= Written task =
Write the next part of the article below on checking a spike in your data, starting right after its last sentence.

= Page text =

So, you’ve just noticed a spike in your data. Maybe your trendline looks something like this?
Or if you’ve caught it early, it might even look something like this:
Now, obviously, I have no way of knowing if your y-axis represents something really good (like new customers) or something really bad (like system errors). And depending on which it is, you may be feeling a strong urge to pop the champagne or hit the panic button.
But as we know, data can be deceptive, so don’t jump to conclusions just yet. Instead, here are some simple steps to work through when you notice a spike in your data.
1. Is this metric important?
Before investigating any data anomaly, it’s important to triage the issue. This makes sure we respond to the most important issues quickly, without unnecessarily distracting ourselves from our current priorities. Ask yourself: if this spike was genuine and represented a real-world change:
- Would the consequences be significant?
- How urgently would they require attention?
Scenario A: It’s significant and needs urgent attention.
It’s potentially a critical issue, so you may need to begin a parallel process. Respond to the issue as if it was genuine, but also begin the process of investigation. Remember to clearly communicate to others the extent to which you have been able to verify the data.
Scenario B: It’s significant, but doesn’t need urgent attention.
If you responded to every blip in your data immediately, you would never get anything else done. But that’s okay. Schedule a time to investigate the issue (and make sure you follow through.)
Scenario C: There wouldn’t be any significant consequences.
Remember that not every anomaly requires detailed investigation. Of course, curiosity is a valuable quality for anyone working with data – but so is efficiency. And living in the ‘era of big data’ doesn't mean you have to be across every data point. Smart leaders choose to focus on the metrics that matter. Prioritize your investigations, or give them an appropriate time frame.
2. Is the spike just a natural variation?
Sometimes we see irregularities in data that are, in fact, completely normal. Ask yourself: how does the metric usually behave? Is it usually steady, or does it carry variance? (In other words, does it jump around a lot?)
A simple way to check this is by looking at how the trend changes over time. Have there ever been spikes this extreme before? Is the current spike consistent with any wider trends?
In the example below, a Customer Success Manager is looking at the average first response time over the past week. They’ve noticed what looks like a spike in their data.
But that’s because this metric carries a lot of variance, especially when calculated each day. By looking at the trendline over time (in this case, over the past month), the manager can see that this spike is completely normal.
Often, like with the example above, a quick look at the shape of the data over time will tell you if your spike is normal. However, if you want to be more rigorous, you can employ statistical process controls.
Statistical process controls (SPCs)
Statistical process controls are a more scientific way of determining whether a metric is behaving normally. Typically, the control would involve a series of tests; for example, do any of the data points fall outside of a defined ‘normal’ range. SPCs are also useful because they can be automated.

= Provided data =
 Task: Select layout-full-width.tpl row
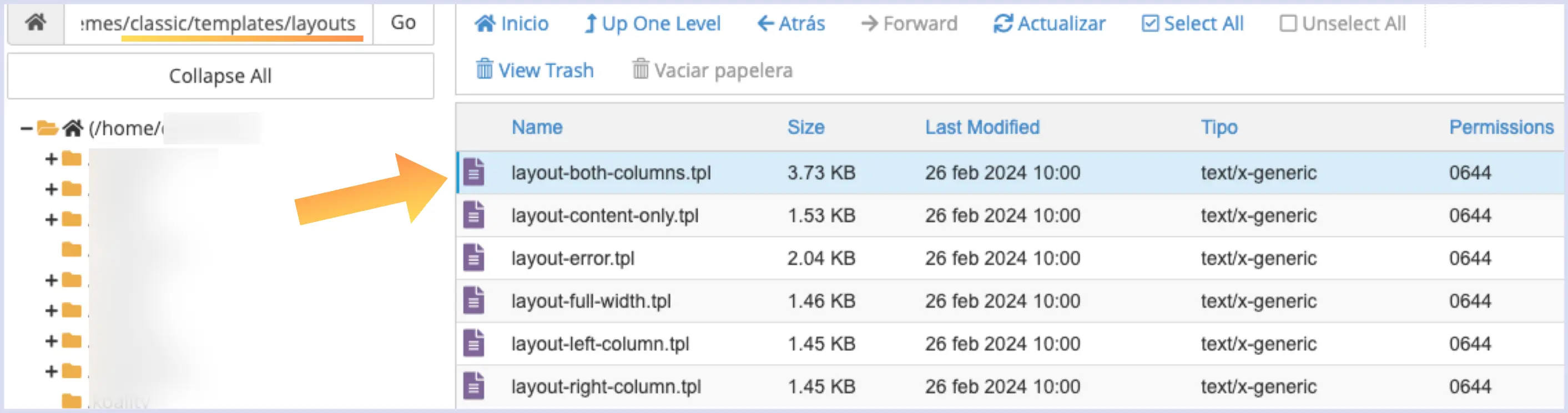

= Output of the exercise =
A common example of an SPC is an XmR chart – we’d recommend this guide to building your own XmR chart by Stacey Barr.
3. Consider seasonal trends and natural cycles
Some metrics vary according to natural cycles. Many sales patterns, for example, are tied to the calendar year. Think about consumer purchase behaviour around Black Friday and in the run up to Christmas, new gym memberships in January or ice-cream sales in summer.
When we correctly determine natural cycles, we can use this to add valuable context to our data. For example, this ecommerce site has added a yearly comparison to their trendline. It helps you to determine whether the spikes in December and May are normal, or the result of a seasonal trend.
Similarly, awareness of cycles can help us discover whether irregularities are happening that would otherwise appear normal. In the example below – this product would usually experience an uptick in sales in the run up to Christmas, but this hasn’t happened this year. Without the comparison, we might incorrectly interpret the trendline as ‘normal’, with no cause for alarm.
Be careful when making cyclical or seasonal comparisons. Particularly as they can be prone to our own biases. Find a way to test or verify these assumptions.
4. Is there a data quality issue?
Your spike could be caused by a data quality issue, as opposed to a real-world change.
Data quality issues occur when there is a problem in the way data is collected or recorded, or because of non-genuine inputs. An example of a non-genuine input would be a member of your team testing a feature multiple times, without disabling the analytics, which then causes a usage spike.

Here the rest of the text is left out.